Publié le 28 septembre 2025 à 12h00. Une mélodie entêtante, popularisée par Disney, cache une histoire de droits d’auteur controversée et d’injustices subies par son créateur sud-africain, Salomon Linda, dont la famille a longtemps lutté pour obtenir une juste compensation.
- La chanson “Le Lion dort ce soir”, initialement composée en 1939 par Salomon Linda, a généré des revenus estimés à 15 millions de dollars pour sa famille, suite à son utilisation dans le film “Le Roi Lion”.
- Malgré l’immense succès de la chanson, Salomon Linda est décédé dans la pauvreté, laissant sa famille sans ressources suffisantes pour lui offrir des funérailles décentes.
- Après des années de litiges, les filles de Linda ont finalement obtenu le droit de percevoir des redevances sur l’exploitation de la chanson, grâce à un accord extrajudiciaire.
L’histoire de “Le Lion dort ce soir” est bien plus qu’un conte musical enchanteur. Elle révèle une réalité amère, celle d’un artiste exploité et d’une famille spoliée. Salomon Linda, un berger zoulou originaire de Msinga, à environ 480 kilomètres au sud-est de Johannesburg, a composé en 1939 un morceau intitulé “Mbube” (qui signifie “lion” en zoulou) avec son groupe, The Evening Birds. Il s’agissait d’une mélodie inspirée, selon le journaliste sud-africain Rian Malan, d’une anecdote de leur jeunesse où ils avaient chassé un groupe de lions menaçant leur bétail. Rolling Stone a publié une analyse approfondie de cette genèse au début des années 2000.
Rapidement, le potentiel de la chanson a été reconnu par Eric Gallo, de la maison de disques Gallo Records, qui a acquis les droits de Linda pour la somme dérisoire de deux dollars. Linda est alors retourné à son travail de berger, ignorant l’ampleur du succès que prendrait sa composition. En 1951, le groupe américain The Weavers a adapté la chanson, mais c’est l’interprétation du chanteur folk Pete Seeger qui a popularisé une version mal interprétée, transformant le chœur original “Uyimbube” (“Tu es un lion” en zoulou) en “Wimoweh”. Efeeme recense les dix versions les plus connues de ce titre.

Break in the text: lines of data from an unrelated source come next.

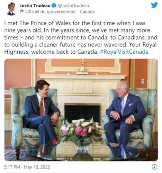162x173 pixels.
Task: Click the Justin Trudeau display name
Action: coord(35,6)
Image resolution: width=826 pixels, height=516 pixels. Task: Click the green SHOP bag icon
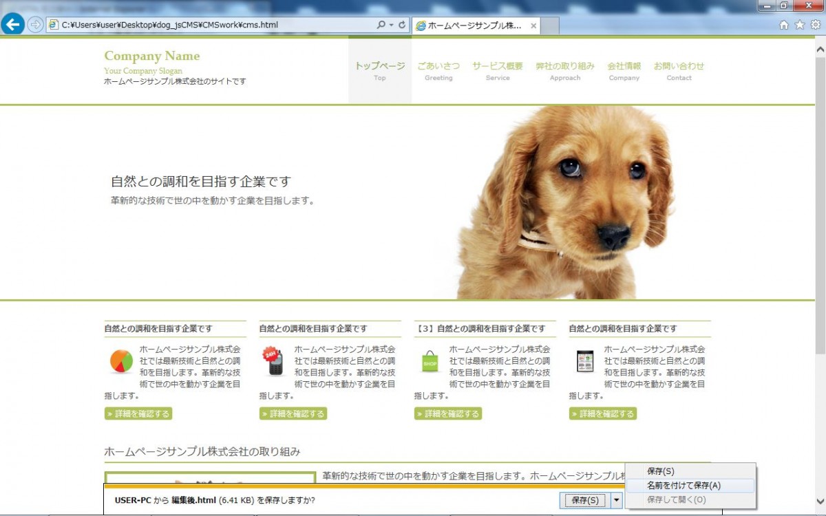click(430, 361)
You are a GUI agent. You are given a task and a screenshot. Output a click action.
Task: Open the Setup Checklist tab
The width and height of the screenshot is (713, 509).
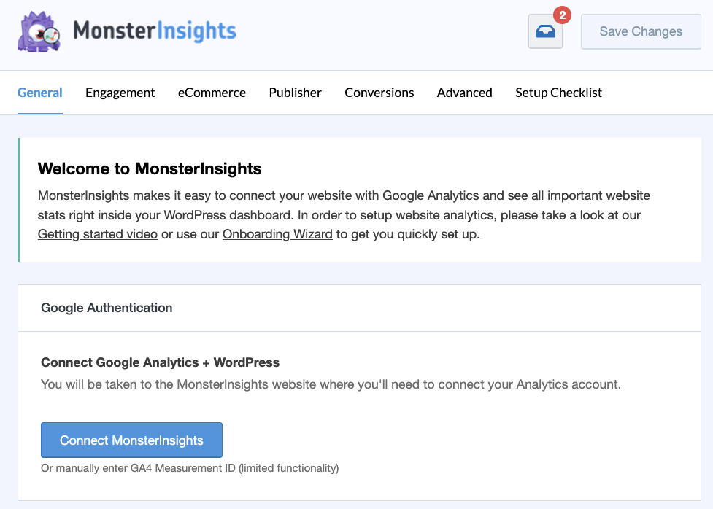(558, 93)
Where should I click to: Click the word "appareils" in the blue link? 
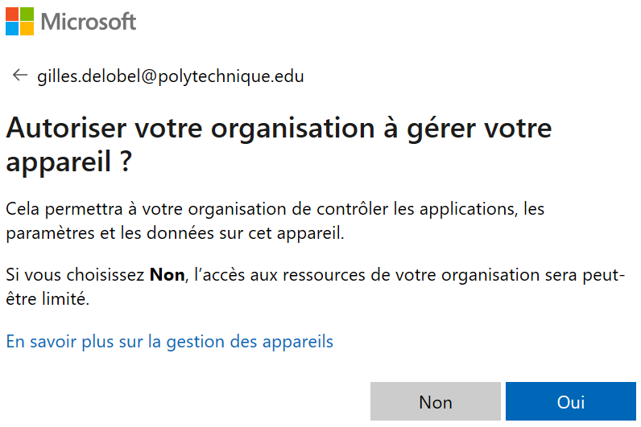tap(298, 342)
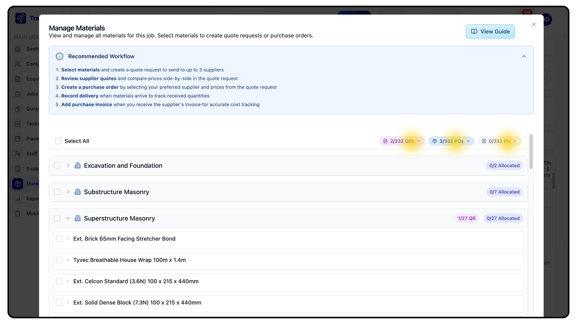Click the View Guide button

(490, 32)
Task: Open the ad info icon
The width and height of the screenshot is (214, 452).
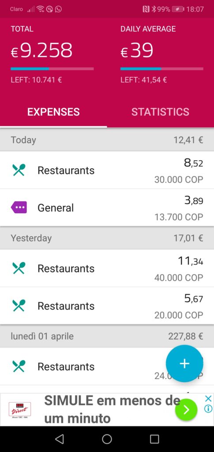Action: point(208,409)
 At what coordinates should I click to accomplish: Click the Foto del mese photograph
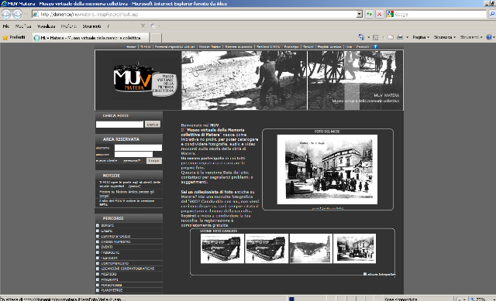[x=327, y=169]
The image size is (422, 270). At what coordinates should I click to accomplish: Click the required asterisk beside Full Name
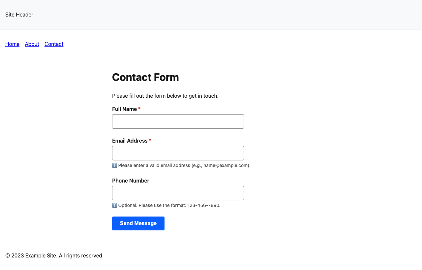coord(139,109)
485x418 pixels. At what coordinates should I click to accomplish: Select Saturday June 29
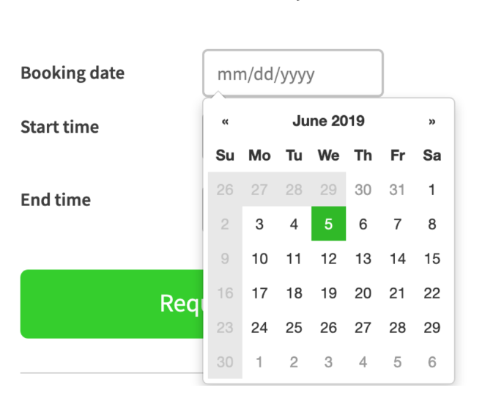(432, 328)
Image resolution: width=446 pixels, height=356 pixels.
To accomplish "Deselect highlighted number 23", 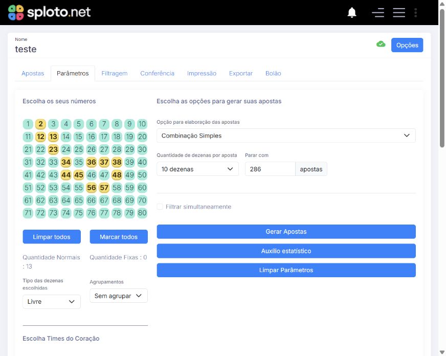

Cependant, c’est en 1961 que la chanson a atteint une renommée mondiale grâce à l’arrangement de George David Weiss pour le groupe The Tokens, qui a ajouté le refrain accrocheur “Dans la jungle, la puissante jungle, le lion dort ce soir”. Cette version a ensuite été vendue à Disney pour un montant considérable. Le film “Le Roi Lion”, sorti en 1994, a rapporté plus d’un milliard de dollars, mais la famille de Linda a longtemps été privée des fruits de ce succès.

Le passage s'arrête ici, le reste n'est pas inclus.